Experten sehen in der höchst richterlichen Entscheidung einen Schlag für die Lebensversicherer von „immenser wirtschaftlicher Bedeutung“. Beim Gesamtverband der Deutschen Versicherungswirtschaft zeigte man sich „überrascht“ und begrüßte, dass in Bezug auf die Ersetzung unwirksamer Klauseln in der Kapital bildenden Lebensversicherung endlich Rechtsklarheit geschaffen wurde. So habe der BGH herausgestellt, dass das so genannte Treuhänderverfahren zur Vertragsanpassung in der gesamten Lebensversicherung Anwendung findet. „Damit ist ein Schlussstrich unter eine jahrelange Diskussion über den Anwendungsbereich dieses Verfahrens gezogen worden“, kommentierte GDV-Sprecherin Gabriele Hoffman. Der GDV bemängelte allerdings, dass der BGH mit seiner Entscheidung die Versicherten, die vorzeitig das Vertragsverhältnis beenden, einseitig gegenüber allen anderen Versicherten bevorzuge. Eine solche Regelung müsse dem Gesetzgeber vorbehalten bleiben.

Der BGH hob mit seinen Urteilen drei vorinstanzliche Entscheidungen auf, und gab den drei Klägern Recht, die gegen die Allianz und die Provinzial Versicherung geklagt hatten.

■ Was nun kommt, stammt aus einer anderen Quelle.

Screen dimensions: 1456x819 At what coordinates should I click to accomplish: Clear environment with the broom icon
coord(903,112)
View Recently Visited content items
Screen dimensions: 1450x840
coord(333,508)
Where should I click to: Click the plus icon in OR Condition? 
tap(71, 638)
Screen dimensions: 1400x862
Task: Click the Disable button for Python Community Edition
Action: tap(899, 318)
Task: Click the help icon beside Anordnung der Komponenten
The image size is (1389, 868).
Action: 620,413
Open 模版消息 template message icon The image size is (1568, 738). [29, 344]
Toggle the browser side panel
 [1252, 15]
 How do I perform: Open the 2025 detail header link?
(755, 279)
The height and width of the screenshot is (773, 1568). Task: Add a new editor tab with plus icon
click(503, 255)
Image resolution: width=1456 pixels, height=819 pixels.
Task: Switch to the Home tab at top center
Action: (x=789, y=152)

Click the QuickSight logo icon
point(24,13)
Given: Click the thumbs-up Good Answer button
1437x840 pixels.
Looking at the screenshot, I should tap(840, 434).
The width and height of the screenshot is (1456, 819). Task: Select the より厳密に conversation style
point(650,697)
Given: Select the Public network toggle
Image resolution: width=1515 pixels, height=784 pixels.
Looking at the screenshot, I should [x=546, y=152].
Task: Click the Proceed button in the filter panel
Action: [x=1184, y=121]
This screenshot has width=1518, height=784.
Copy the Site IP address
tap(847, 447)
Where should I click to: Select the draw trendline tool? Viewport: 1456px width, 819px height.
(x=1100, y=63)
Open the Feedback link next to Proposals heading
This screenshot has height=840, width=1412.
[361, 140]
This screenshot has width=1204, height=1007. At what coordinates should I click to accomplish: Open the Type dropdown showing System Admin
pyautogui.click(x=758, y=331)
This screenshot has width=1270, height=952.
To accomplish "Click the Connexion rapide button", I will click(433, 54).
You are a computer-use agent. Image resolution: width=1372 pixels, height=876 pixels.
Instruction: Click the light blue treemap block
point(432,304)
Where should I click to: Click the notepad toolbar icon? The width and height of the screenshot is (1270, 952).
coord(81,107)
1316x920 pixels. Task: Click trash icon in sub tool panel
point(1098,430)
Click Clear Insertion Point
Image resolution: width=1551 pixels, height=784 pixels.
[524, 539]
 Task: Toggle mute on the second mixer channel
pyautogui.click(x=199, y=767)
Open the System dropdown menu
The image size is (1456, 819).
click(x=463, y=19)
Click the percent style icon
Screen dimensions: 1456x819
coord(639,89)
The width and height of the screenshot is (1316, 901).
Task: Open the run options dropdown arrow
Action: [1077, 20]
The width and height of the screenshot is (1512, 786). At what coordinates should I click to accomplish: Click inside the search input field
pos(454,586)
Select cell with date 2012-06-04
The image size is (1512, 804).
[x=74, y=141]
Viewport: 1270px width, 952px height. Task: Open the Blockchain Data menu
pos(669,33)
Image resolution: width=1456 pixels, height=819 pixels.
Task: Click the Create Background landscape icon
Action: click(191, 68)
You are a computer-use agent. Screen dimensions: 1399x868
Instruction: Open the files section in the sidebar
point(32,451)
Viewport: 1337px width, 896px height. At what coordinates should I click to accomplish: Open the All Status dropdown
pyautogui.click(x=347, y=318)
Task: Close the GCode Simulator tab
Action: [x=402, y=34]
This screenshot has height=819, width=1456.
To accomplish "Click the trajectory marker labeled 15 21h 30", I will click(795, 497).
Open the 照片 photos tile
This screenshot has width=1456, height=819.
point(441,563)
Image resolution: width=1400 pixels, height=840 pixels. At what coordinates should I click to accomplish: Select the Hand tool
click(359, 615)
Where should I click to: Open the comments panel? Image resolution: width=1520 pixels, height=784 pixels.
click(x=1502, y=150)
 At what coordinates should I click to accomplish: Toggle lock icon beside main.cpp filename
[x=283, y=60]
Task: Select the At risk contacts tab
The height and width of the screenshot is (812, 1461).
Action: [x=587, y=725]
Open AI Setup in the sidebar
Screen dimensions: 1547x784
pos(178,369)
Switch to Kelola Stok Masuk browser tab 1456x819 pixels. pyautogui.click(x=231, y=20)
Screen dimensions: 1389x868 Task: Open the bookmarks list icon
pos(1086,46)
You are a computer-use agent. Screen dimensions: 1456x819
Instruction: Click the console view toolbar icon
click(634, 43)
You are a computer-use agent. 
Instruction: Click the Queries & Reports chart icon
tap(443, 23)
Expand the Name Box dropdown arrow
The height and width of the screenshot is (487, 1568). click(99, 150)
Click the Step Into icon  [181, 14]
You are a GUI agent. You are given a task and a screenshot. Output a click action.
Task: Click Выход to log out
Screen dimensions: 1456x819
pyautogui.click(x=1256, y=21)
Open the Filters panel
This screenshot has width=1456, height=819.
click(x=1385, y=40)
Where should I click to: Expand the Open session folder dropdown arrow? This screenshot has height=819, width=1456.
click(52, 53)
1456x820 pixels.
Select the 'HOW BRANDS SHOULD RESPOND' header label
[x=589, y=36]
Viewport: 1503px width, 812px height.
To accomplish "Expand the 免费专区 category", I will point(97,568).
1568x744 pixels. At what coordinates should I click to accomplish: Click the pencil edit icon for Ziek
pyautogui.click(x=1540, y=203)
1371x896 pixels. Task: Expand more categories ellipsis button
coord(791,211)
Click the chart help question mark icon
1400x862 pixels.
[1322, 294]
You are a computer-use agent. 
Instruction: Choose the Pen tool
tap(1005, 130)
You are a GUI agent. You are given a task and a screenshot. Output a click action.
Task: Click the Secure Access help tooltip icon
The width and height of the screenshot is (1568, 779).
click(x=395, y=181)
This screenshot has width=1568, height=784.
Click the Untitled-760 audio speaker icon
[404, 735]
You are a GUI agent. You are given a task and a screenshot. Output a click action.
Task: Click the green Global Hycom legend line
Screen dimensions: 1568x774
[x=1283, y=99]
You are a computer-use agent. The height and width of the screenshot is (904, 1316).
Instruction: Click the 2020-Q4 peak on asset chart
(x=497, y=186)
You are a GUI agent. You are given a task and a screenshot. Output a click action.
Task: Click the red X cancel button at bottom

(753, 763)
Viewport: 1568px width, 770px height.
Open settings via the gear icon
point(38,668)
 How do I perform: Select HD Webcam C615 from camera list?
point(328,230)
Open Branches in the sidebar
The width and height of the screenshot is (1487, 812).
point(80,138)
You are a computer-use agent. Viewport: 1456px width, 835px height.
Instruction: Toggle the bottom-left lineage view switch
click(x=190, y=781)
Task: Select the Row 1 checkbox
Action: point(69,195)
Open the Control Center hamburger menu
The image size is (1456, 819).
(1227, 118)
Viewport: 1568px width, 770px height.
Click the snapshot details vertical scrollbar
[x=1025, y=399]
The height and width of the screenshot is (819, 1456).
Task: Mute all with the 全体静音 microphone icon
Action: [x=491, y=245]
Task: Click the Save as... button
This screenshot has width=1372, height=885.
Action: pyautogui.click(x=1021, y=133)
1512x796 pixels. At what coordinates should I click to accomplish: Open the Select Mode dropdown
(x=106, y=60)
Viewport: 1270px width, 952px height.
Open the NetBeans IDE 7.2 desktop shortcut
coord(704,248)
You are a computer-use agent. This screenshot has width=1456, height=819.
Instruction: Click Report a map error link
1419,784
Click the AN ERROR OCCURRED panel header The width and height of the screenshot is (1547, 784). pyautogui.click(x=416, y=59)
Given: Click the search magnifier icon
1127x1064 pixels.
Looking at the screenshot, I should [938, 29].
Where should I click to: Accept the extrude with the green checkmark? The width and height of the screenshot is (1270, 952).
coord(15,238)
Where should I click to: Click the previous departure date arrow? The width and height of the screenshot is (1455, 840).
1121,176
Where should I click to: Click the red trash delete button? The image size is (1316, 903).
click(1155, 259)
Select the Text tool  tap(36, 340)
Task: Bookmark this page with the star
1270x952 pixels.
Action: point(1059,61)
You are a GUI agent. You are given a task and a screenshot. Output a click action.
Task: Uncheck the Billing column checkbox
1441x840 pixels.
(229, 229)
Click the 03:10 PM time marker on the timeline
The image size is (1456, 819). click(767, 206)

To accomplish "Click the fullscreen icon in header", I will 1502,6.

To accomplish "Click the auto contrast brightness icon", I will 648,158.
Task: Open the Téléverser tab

Die Kläger waren vorzeitig aus ihren LV-Verträgen ausgestiegen und wollten sich nicht damit zufrieden geben, dass die Abschlusskosten komplett mit den Sparbeiträgen verrechnet wurden. Sie erhielten entsprechend geringere Summen vom Versicherer ausbezahlt, obwohl ihrer Meinung nach in den Policen andere Summen ausgewiesen worden waren.

Der BGH bestätigte die Einwände der Versicherungsnehmer und prangerte erneut mangelnde Transparenz der AVB an. Deswegen erklärten die Richter nun die gängigen Klauseln über den Rückkaufswert vorzeitig gekündigter Lebensversicherungsverträge für unwirksam. Die Klauseln, um die es ging, hatten die Versicherer bereits zuvor nach einem BGH-Urteil vom Mai 2001 geändert. Die erfolgten Änderungen reichen dem Bundesgerichtshof bei weitem nicht aus, heißt es in einer BGH-Mitteilung. Die Richter bemängelten jetzt erneut, dass die Lebensversicherer die Storno-Kosten bei der Auszahlung mit in den Rückkaufswert einrechnen - ohne dass der Kunde das erkennen kann. Solche Abzüge müssen nach Ansicht der Richter ausdrücklich vereinbart müssen, sonst seien sie unwirksam.

Die Lebensversicherer müssen jetzt die Verträge entsprechend nachbessern. Beobachter vermuten, dass sich die BGH-Entscheidung nicht auf die zwischen 1994 und 2001 abgeschlossenen 15 Millionen Verträge auswirkt, zumal weitere Gerichtsverfahren anhängig sind. Auch Lebensversicherungsverträge jüngeren Abschlussdatums könnten von dem Urteil betroffen sein.

Für die Festlegung der Rückkaufswerte vorzeitig gekündigter Lebensversicherungspolicen machte der BGH klare Vorgaben. Danach darf der Rückkaufswert einen bestimmten Mindestbetrag nicht unterschreiten. Die eingezahlten Beiträge dürfen nicht mehr einfach mit den Vertragsabschlusskosten verrechnet werden. Künftig soll der Versicherte mindestens die Hälfte seiner eingezahlten Beiträge erstattet bekommen.